If you watch videos on YouTube, the people most concerned with optimizing their conversions and exposure often have an endcap on their video. This is a short, 5-10 second long post-credits scene that encourages users to do something, generally like, comment, subscribe or watch another video. You can put a small window to a preview of another video and link to that video with an annotation. You can also use textual annotations to point towards the like and subscribe buttons, though be aware when YouTube next changes their layout, those annotations won’t point to the same place. All of this gives the user a hint to perform your desired action before they move on.
Promotion: Run Video Series’, Create Playlists
A series of ongoing videos on a united topic is a great way to pull in users. If they like, say, video 15 of the series, chances are very good they will go back and watch the first 14 videos as well. If they like your content enough, they’ll thumbs up and comment on the videos along the way. To facilitate their playthrough, add videos from a series into a playlist that automatically plays the next video when the previous video finishes.

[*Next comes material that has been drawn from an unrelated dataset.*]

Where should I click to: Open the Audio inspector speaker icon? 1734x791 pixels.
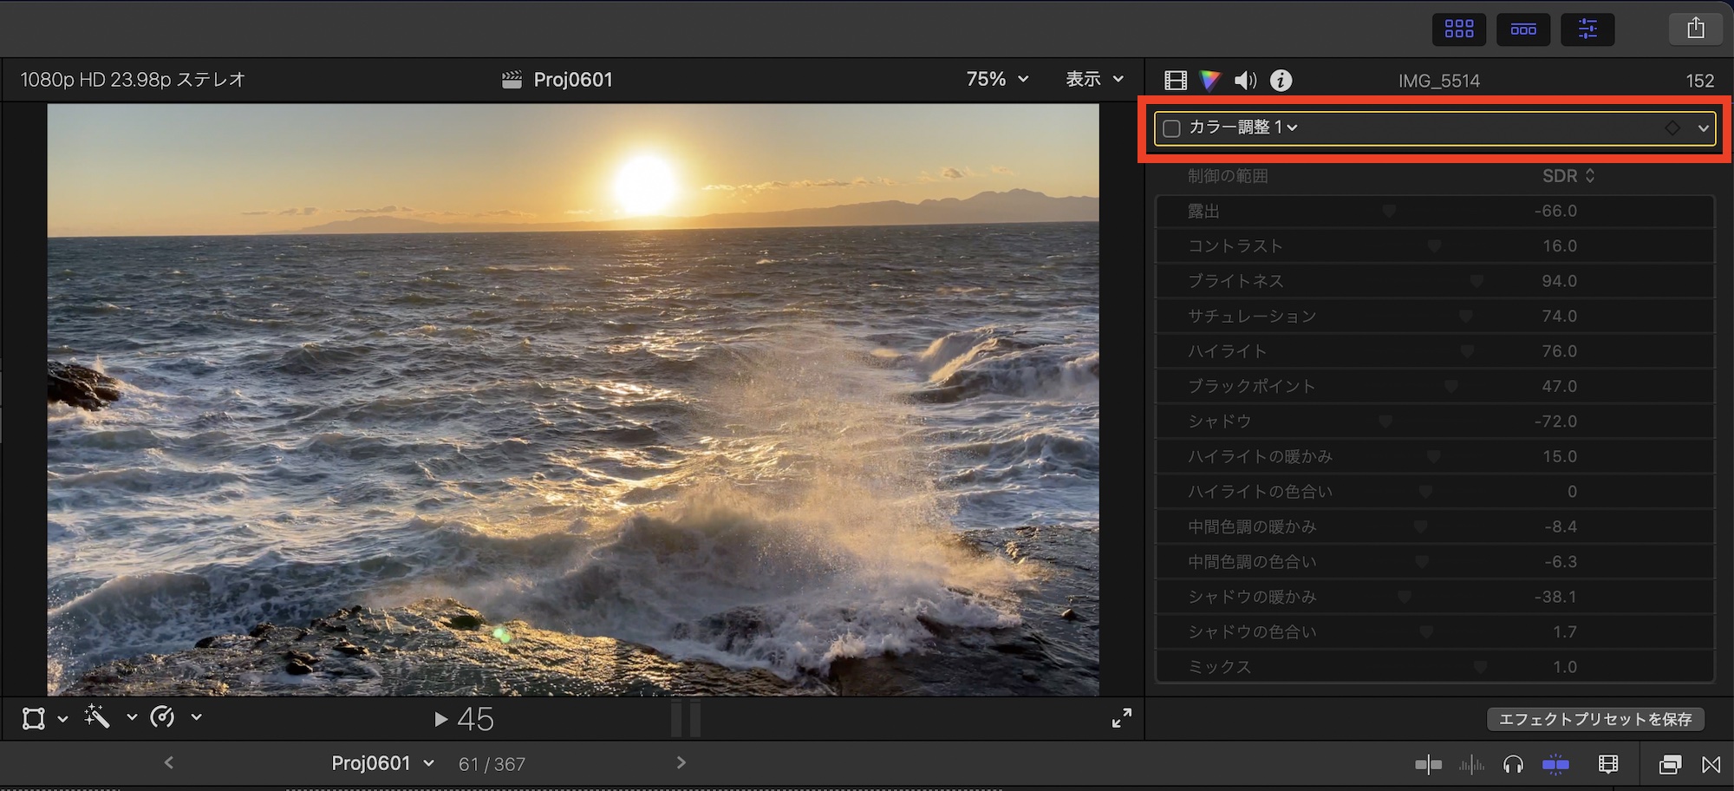pyautogui.click(x=1245, y=81)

Engagement: Encourage Questions from Users for Future Videos
In your video endcap, it can be effective to ask users if they had any questions about the subject of the video. If they did, you can do one of three things. You can answer the question in a responding comment. You can link them to another video that explains the answer. Or you can set aside the question and use it to produce another video later. These are all valid options; decide which to use based on the question.
Engagement: Ask for Video Responses
Once again, video has grown increasingly easy to produce. For a regular user who doesn’t need to rely on great video quality, all they really need is a webcam. When you ask for questions, encourage the user to submit the question as a video reply to your video. You can then borrow the clip of the question as an introduction to a later Q&A video. It’s simple and it works.
Quality, volume, engagement and promotion; the four legs of the table that supports your business on YouTube. It’s not difficult to put them into action, but it takes some getting used to before you do it automatically. If you want to succeed, you’re going to have to get used to it.